The use of the MNDA receptor antagonist, memantine has also been reported to improve cognitive function in persons with vascular dementia. Orgogozo et al. (2002) and Wilcock et al. (2002) both randomized patients to receive 20 mg memantine daily or placebo for 28 weeks. Memantine was associated with significantly greater improvement on the ADAS-cog at the end of the study period in both trials, compared with placebo; however, there was no significant difference between groups in the proportion of patients rated as stable or improved based on the Clinician’s Interview-Based Impression of Change Plus Caregiver Input (60% versus 52%, p=0.23) (Orgogozo et al. 2002), nor was there a significant difference in the Clinician Global Impression of Change between groups (Wilcock et al. 2002).

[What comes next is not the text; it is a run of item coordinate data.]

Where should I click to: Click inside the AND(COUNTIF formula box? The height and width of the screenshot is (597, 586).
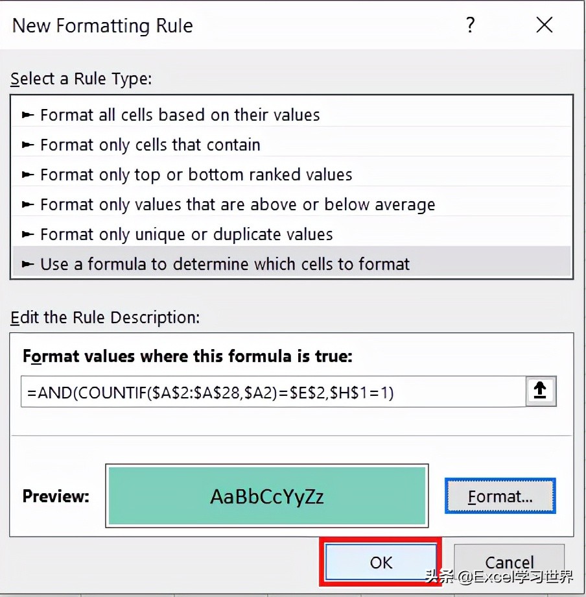[272, 392]
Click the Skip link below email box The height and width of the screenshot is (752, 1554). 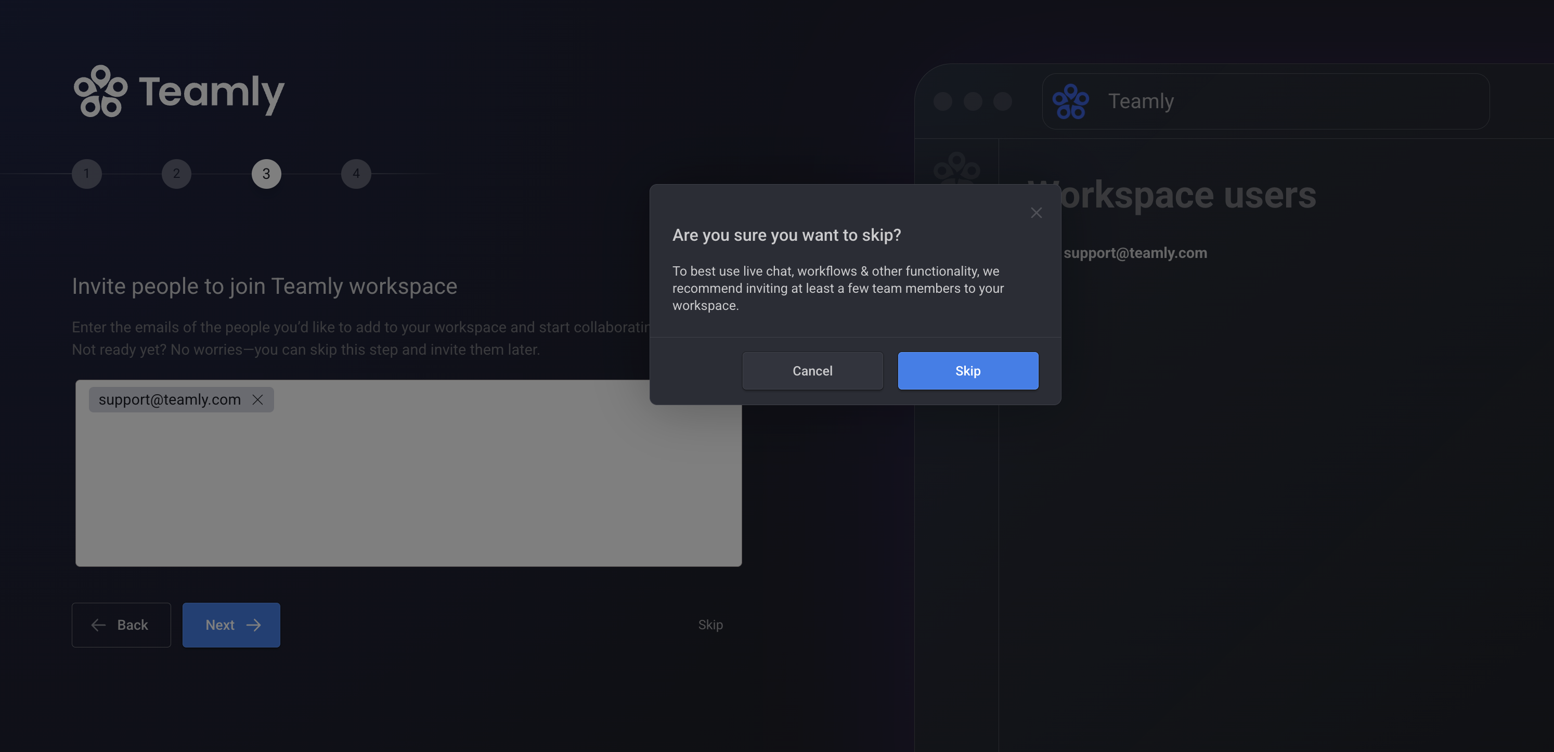[710, 625]
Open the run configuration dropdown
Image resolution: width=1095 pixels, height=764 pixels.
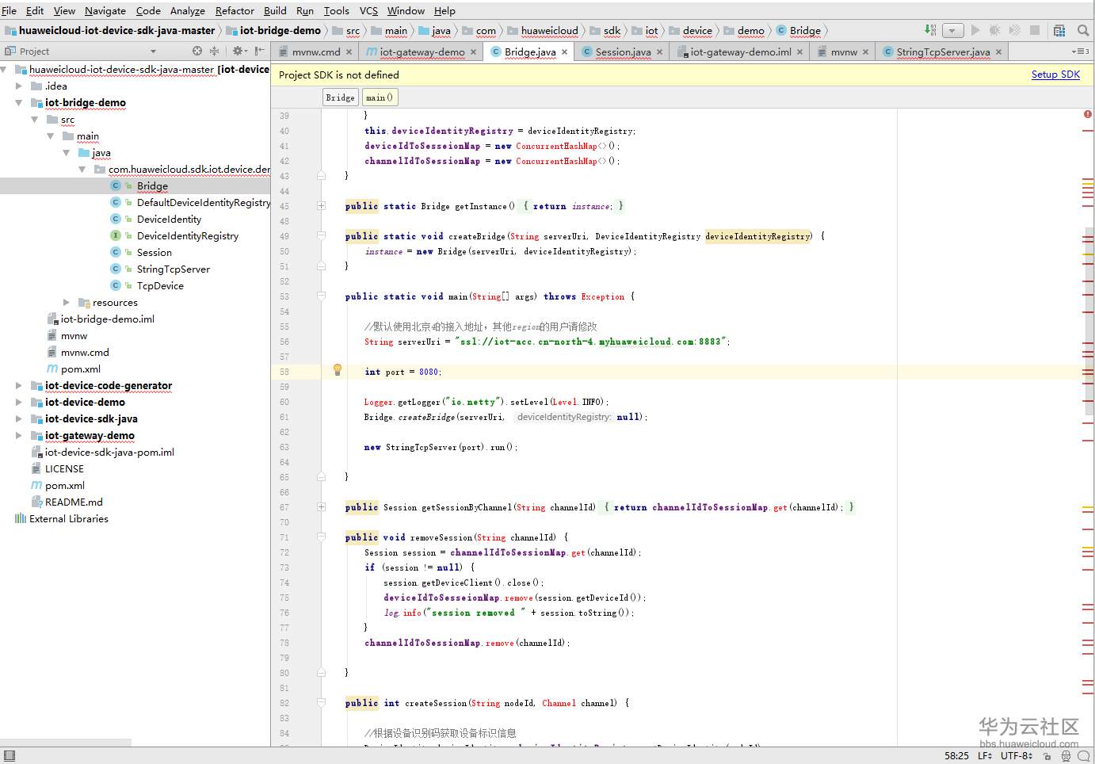pos(953,30)
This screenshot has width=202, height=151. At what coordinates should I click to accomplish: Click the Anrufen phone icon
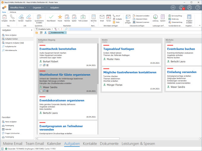[x=12, y=17]
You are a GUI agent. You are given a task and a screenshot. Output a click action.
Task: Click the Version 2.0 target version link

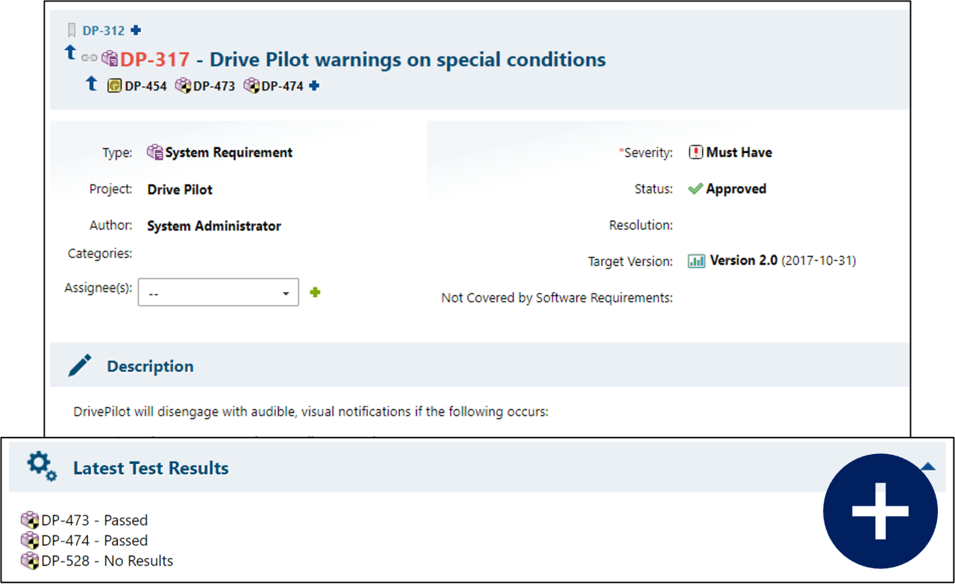pos(743,261)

Other pharmacological agents have been evaluated in the treatment of post-stroke dementia. Citicoline was associated with higher odds of being dementia free among persons recovering from first-ever ischemic stroke with persistent neurological deficit (Alvarez-Sabin et al. 2013). Antidepressants have also been associated with improvements in executive function (Narushima et al. 2007) and problem solving (Jorge et al. 2010) in persons recovering from stroke. The use of Actovegin, a novel therapeutic agent, which may enhance oxidative metabolism in the brain was recently evaluated in persons following acute ischemic stroke and Montreal Cognitive Assessment test score of ≤25 points (Guekht et al. 2017). The mean decreases from baseline in ADAS-cog+ scores at six and 12 months were significantly greater for persons in the Actovegin group. At three, six and 12 months, significantly more patients in the Actovegin group met the definition of responder (≥4-point improvement in ADAS-cog subscore from baseline).